In summary, there is no genuine issue of material fact pertaining to the meaning of Section 3.6 of the 1994  CCRs and, under that provision, defendant is entitled to judgment as a matter of law.   Accordingly, the trial court did not err in granting summary judgment to defendant.   Moreover, because we affirm the trial court in that regard, we also necessarily reject plaintiff's second assignment of error, in which she challenges the award of attorney fees and costs to defendant.

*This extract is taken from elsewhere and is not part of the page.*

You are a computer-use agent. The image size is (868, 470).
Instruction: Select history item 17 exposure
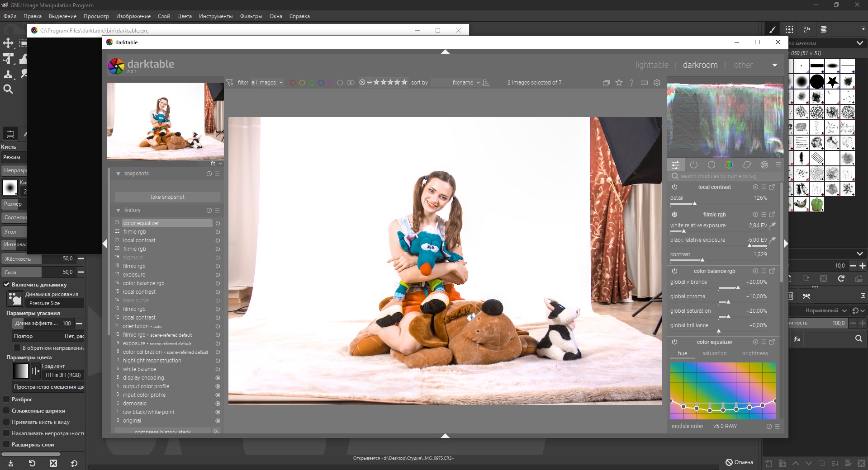[x=134, y=275]
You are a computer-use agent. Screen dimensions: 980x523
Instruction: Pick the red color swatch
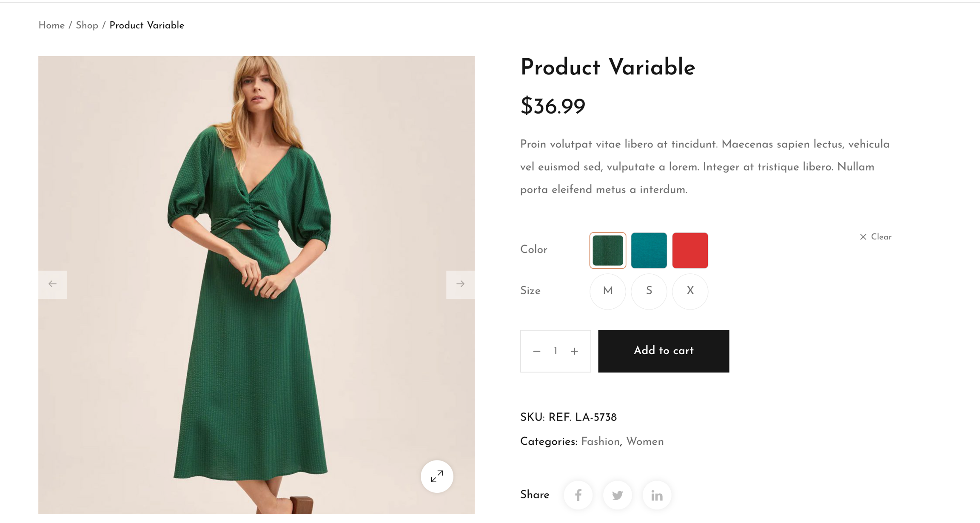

1.   In Yogman, the plaintiffs and the defendants owned houses in a beach-front subdivision.   The properties were subject to a restrictive covenant requiring the properties to be used only for residential, and not commercial, purposes.   The plaintiffs sought a declaration that the defendants' activity of renting their property for short periods violated that covenant.   The trial court granted the plaintiffs' motion for summary judgment, but this court reversed, and the Supreme Court affirmed our decision.  325 Or. at 360, 937 P.2d 1019.In doing so, the court first examined the meaning of the terms “residential” and “commercial enterprise” in the context of the covenant as a whole and concluded that the terms were ambiguous.  Id. at 362-63, 937 P.2d 1019.   The court next determined that, although there was some evidence that another house in the subdivision and houses subject to similar covenants were used as rental properties, that extrinsic evidence was not sufficient to resolve the ambiguity.  Id. at 363-64, 937 P.2d 1019.   It therefore applied the maxim calling for strict construction of restrictive covenants and concluded that, because the defendants' use of their property as rental property was not plainly prohibited by the covenant, it was permissible.  Id. at 364-66, 937 P.2d 1019.

2.   Dumas also attested that “[t]he addition of the phrase ‘designated ocean view lots' to Section 3.6 was related to the concept of ‘original natural trees' that existed in the 1968 [CCRs].” He explained that the 1968 CCRs included a six-foot height limitation for trees and shrubs but that the limitation did not apply to the “original natural” trees and shrubs on the association lots.   He stated that it therefore was “reasonable to infer” that the height limitation was intended to protect ocean views and that, under the 1968 CCRs, ocean views that were obstructed by “original natural” trees and shrubs were not protected.   He stated that, accordingly, he understood the phrase “designated ocean view lots” in the 1994 CCRs to mean lots with views not obstructed by original natural trees and shrubs.   Because those attestations by Dumas relate only to his understanding the CCRs and not to any facts surrounding their adoption, and because Dumas was not a party to the CCRs, we do not consider those statements as extrinsic evidence of the meaning of the 1994 CCRs. By the same token, we disregard plaintiff's observation in this court that there is “no evidence that [her] trees were not original natural trees.”

3.   We do not consider defendant's purported extrinsic evidence pertaining to their conduct in this case.   Although extrinsic evidence includes evidence of the circumstances and conduct of the parties during the life of the agreement, see Yogman, 325 Or. at 364, 937 P.2d 1019, it logically does not include the unilateral conduct of a party that is the subject of the parties' dispute.

4.   Because extrinsic evidence makes clear the intended meaning of Section 3.6 of the 1994 CCRs, we need not proceed to the third level of contract interpretation, in which we apply relevant maxims of construction.   Specifically, we need not decide whether Section 8.3 of the 1994 CCRs-which provides in part that, “[i]f a provision is subject to more than one reasonable interpretation, any reasonable interpretation adopted by [the board] shall control”-would be relevant in this case.